#### [Stored data]
━━━━━━
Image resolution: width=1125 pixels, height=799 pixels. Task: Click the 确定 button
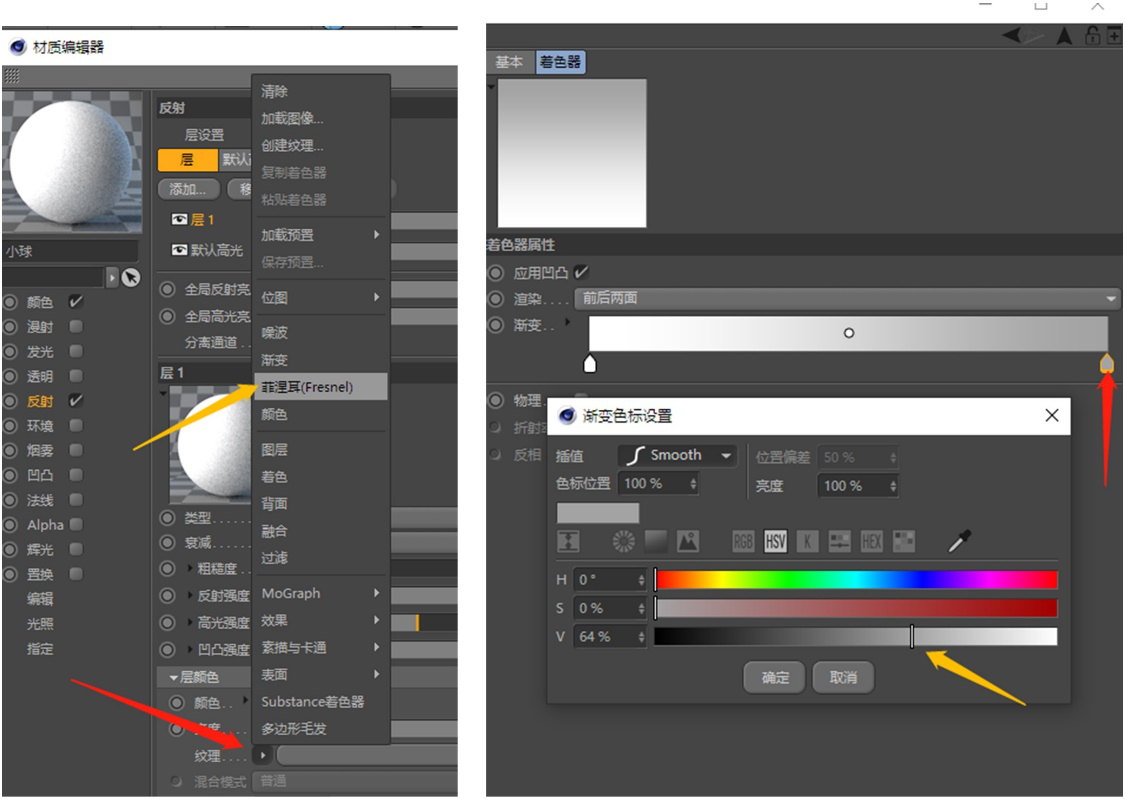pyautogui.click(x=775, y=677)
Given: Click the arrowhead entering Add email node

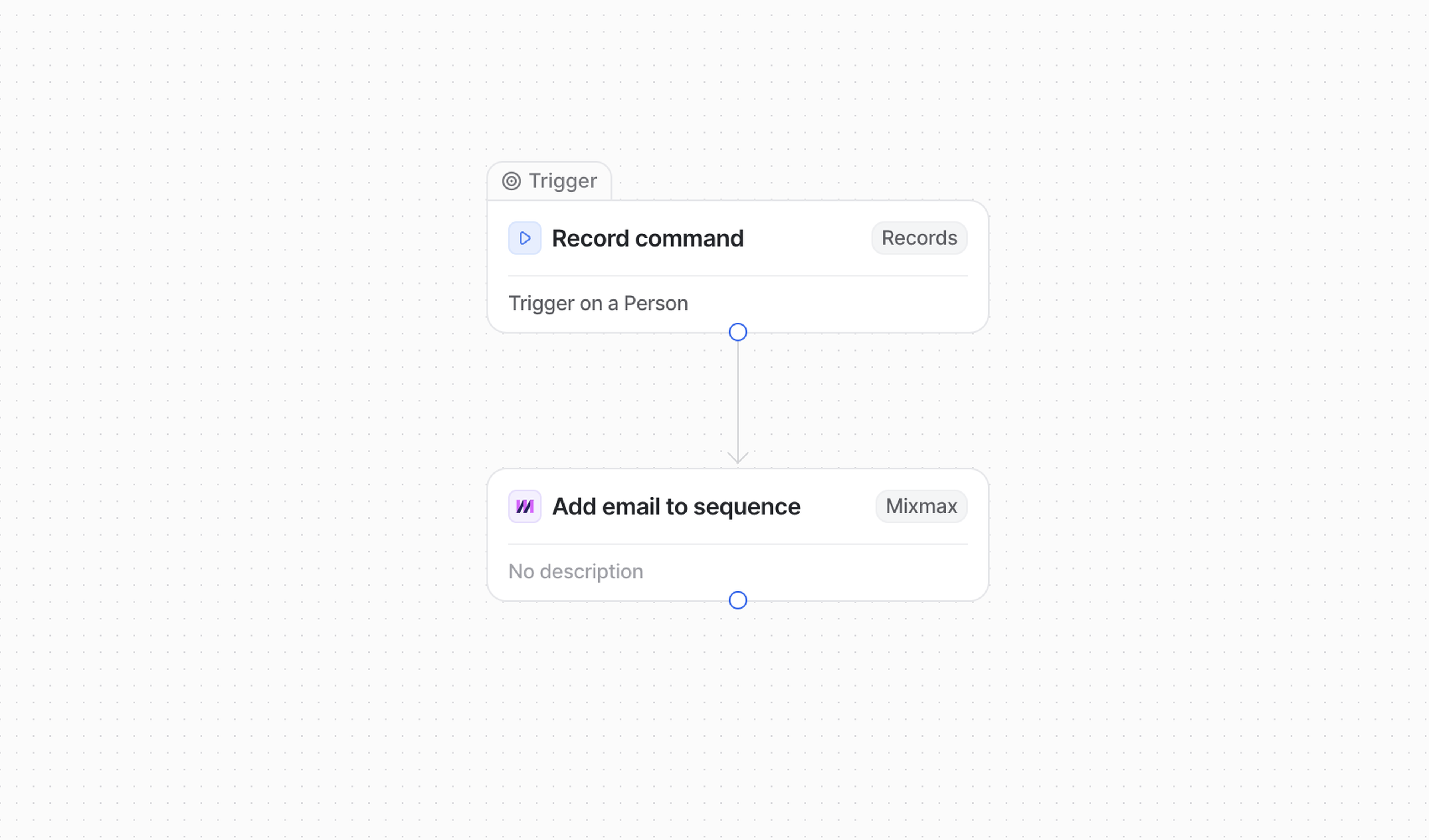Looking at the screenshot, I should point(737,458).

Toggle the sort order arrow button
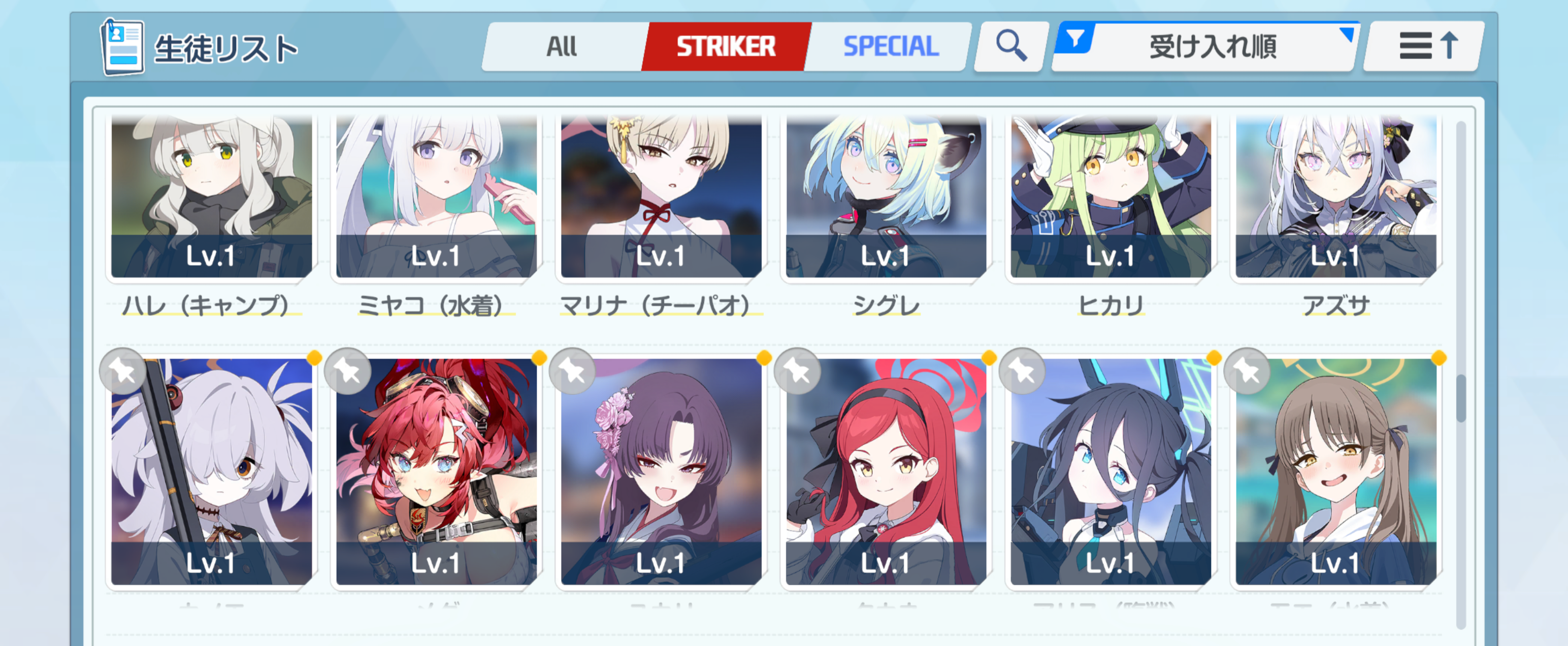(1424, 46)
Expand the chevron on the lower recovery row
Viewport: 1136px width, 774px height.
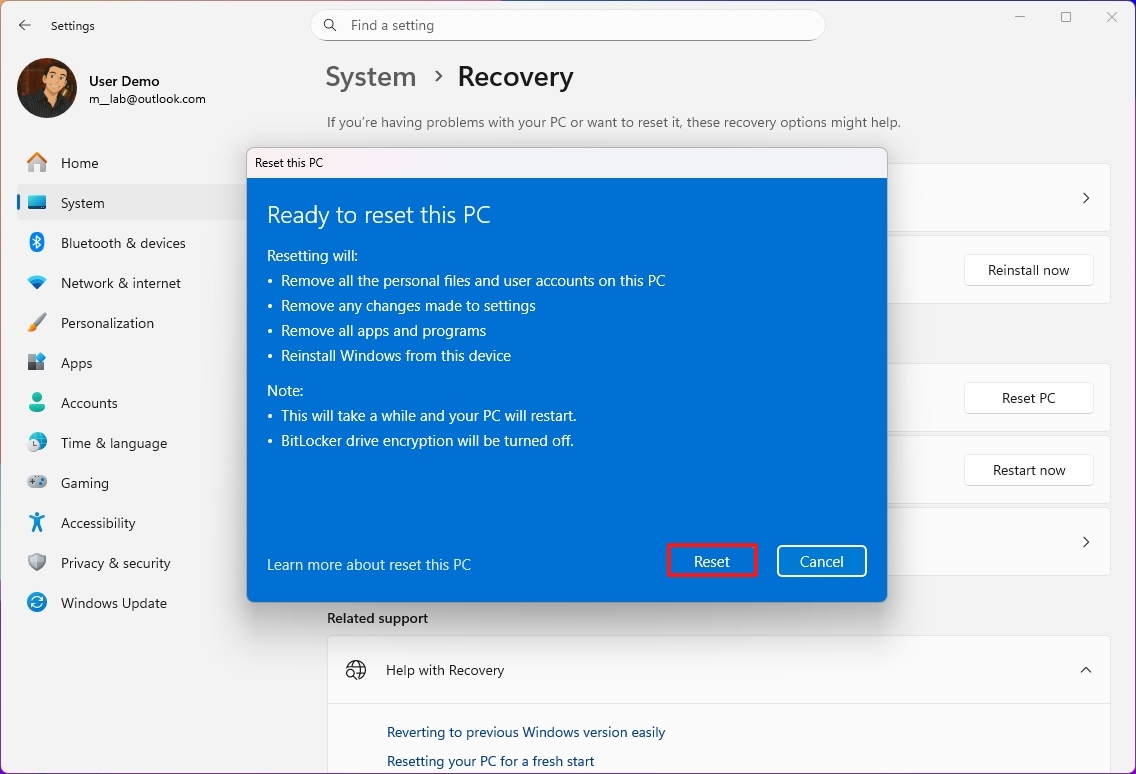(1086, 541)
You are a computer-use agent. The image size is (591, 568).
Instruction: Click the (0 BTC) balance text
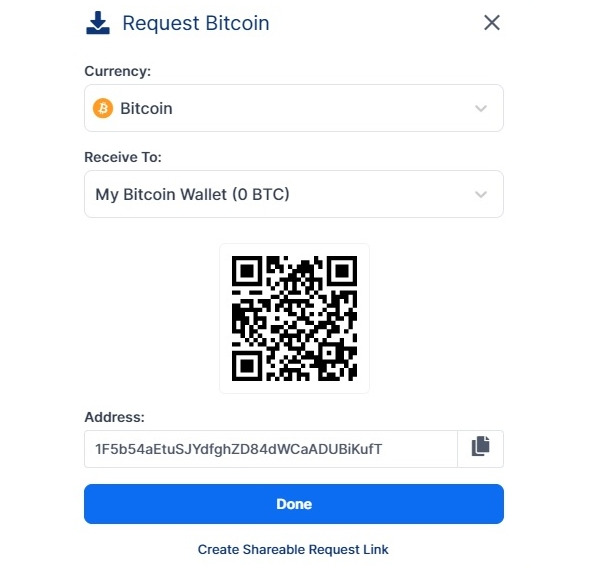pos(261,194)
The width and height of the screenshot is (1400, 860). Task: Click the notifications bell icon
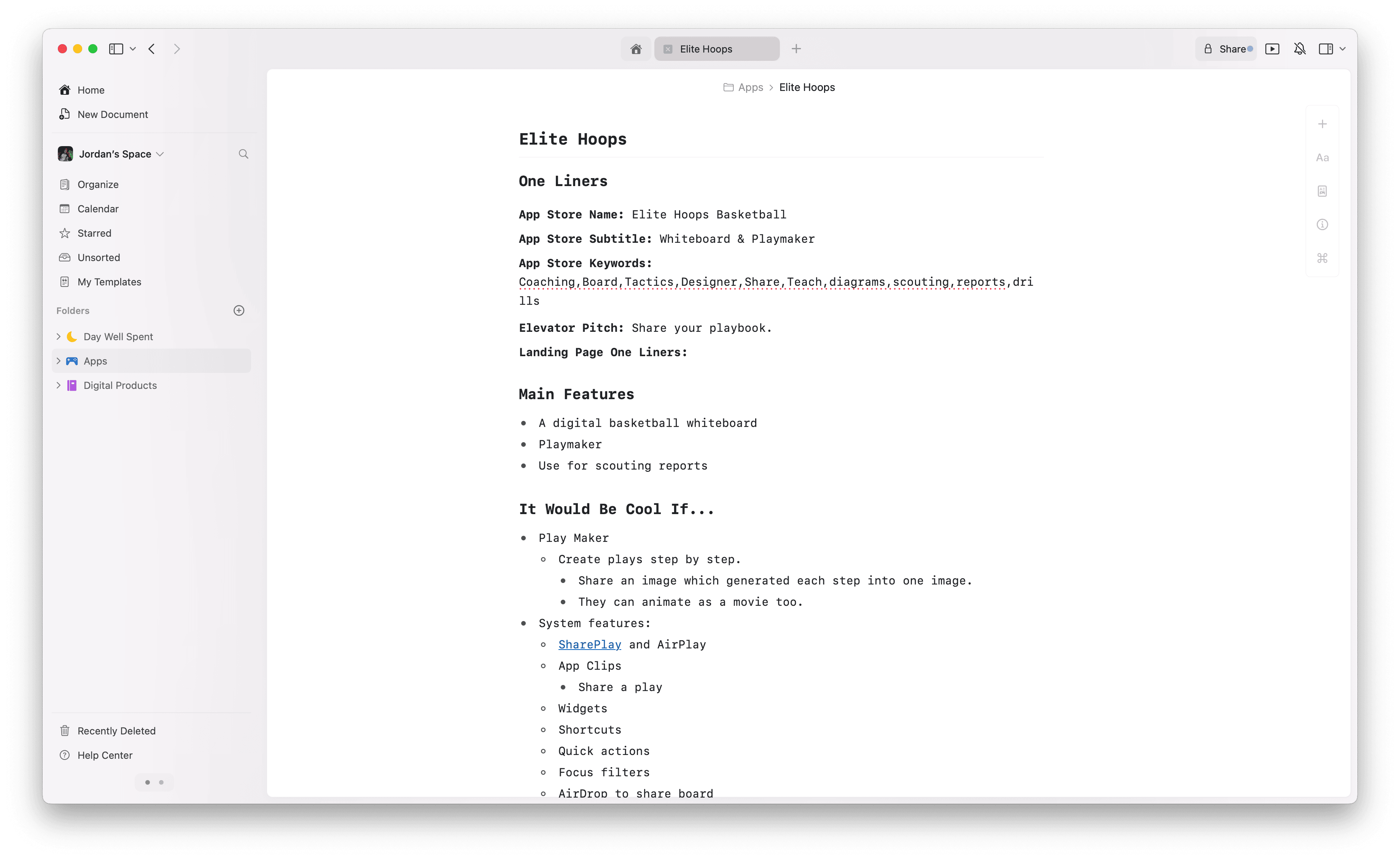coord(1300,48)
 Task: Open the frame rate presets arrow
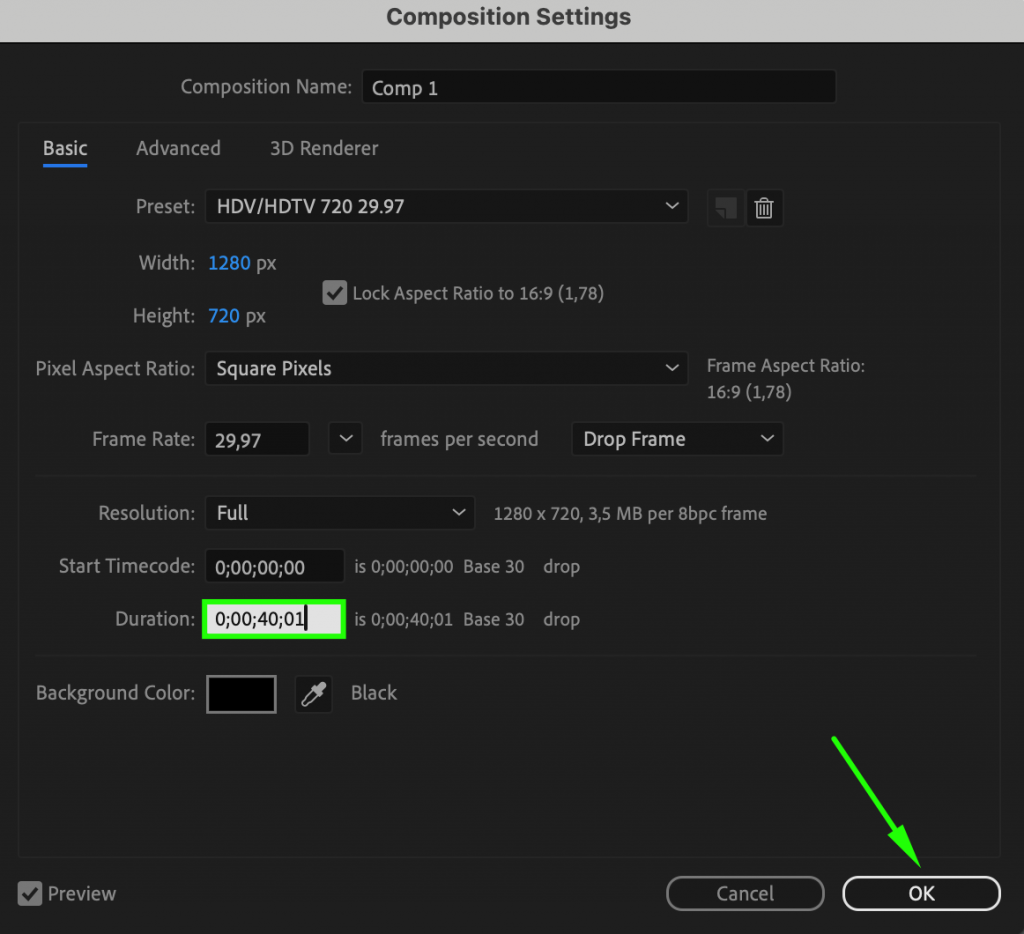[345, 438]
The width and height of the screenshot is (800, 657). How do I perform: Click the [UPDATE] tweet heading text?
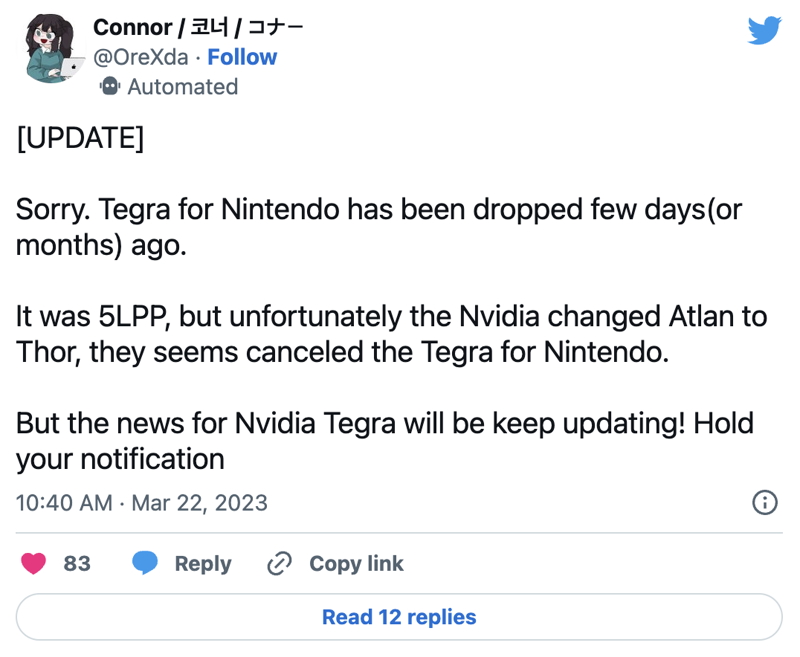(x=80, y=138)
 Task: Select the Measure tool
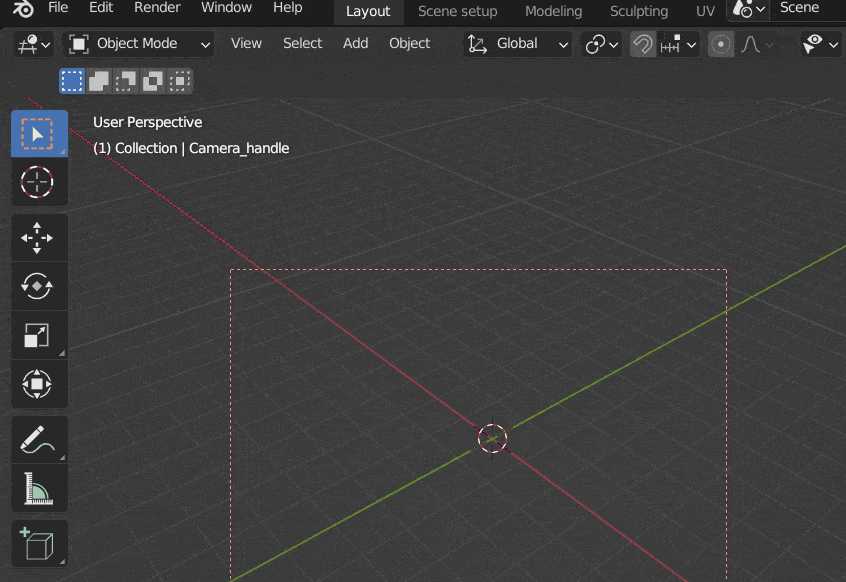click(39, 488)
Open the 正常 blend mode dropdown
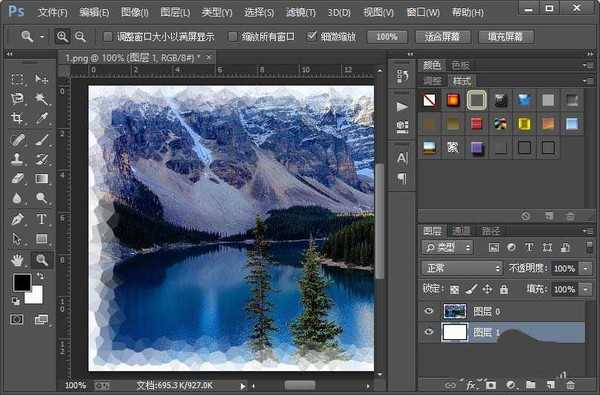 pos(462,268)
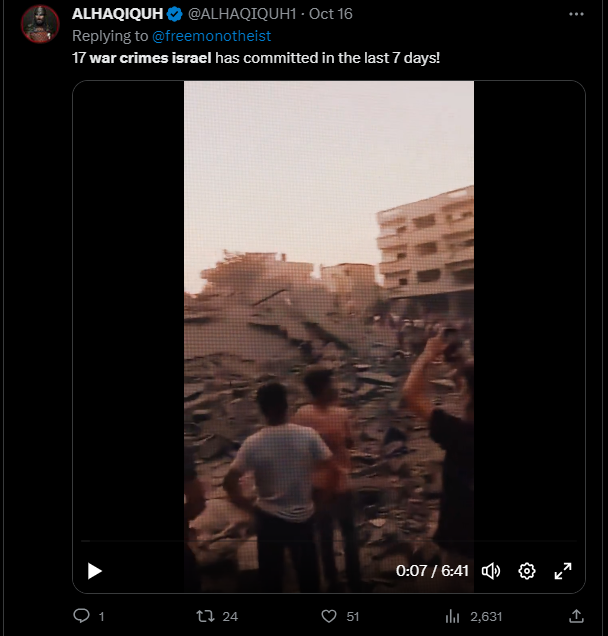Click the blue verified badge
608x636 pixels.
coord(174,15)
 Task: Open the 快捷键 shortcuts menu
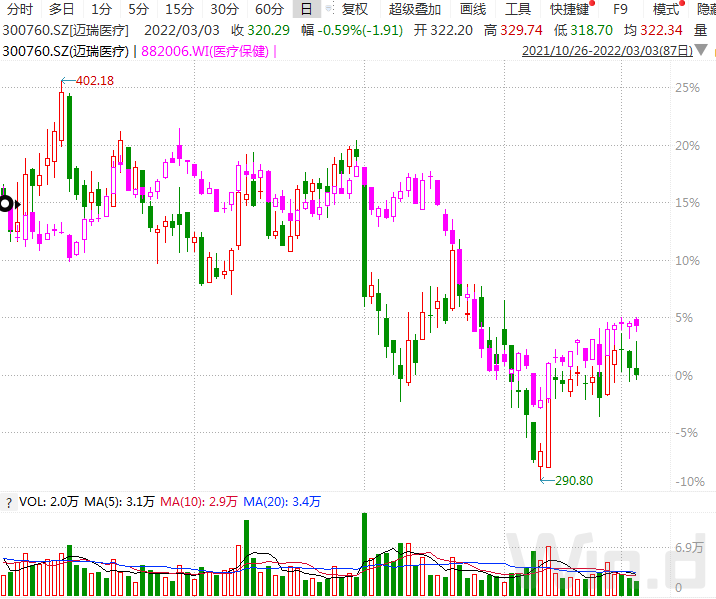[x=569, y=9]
━━━━━━
#### [Exercise]
Would you provide an exact, picture-free copy of the data above?

#### [Task result]
Image resolution: width=1125 pixels, height=799 pixels. Task: Click the 确定 button
pyautogui.click(x=775, y=677)
Given: Click the arrowhead entering Add email node

Looking at the screenshot, I should point(737,458).

Toggle the sort order arrow button
(1424, 46)
Expand the chevron on the lower recovery row
Viewport: 1136px width, 774px height.
(1086, 541)
You are a computer-use agent. The image size is (591, 568).
Instruction: Click the (0 BTC) balance text
pos(261,194)
The width and height of the screenshot is (1400, 860). Task: Click the notifications bell icon
coord(1300,48)
 Task: Open the frame rate presets arrow
[345, 438]
The width and height of the screenshot is (800, 657). How do I perform: Click the [UPDATE] tweet heading text?
(x=80, y=138)
 Task: Select the Measure tool
click(39, 488)
Open the 正常 blend mode dropdown
 pos(462,268)
Click the blue verified badge
608x636 pixels.
coord(174,15)
 Task: Open the 快捷键 shortcuts menu
[x=569, y=9]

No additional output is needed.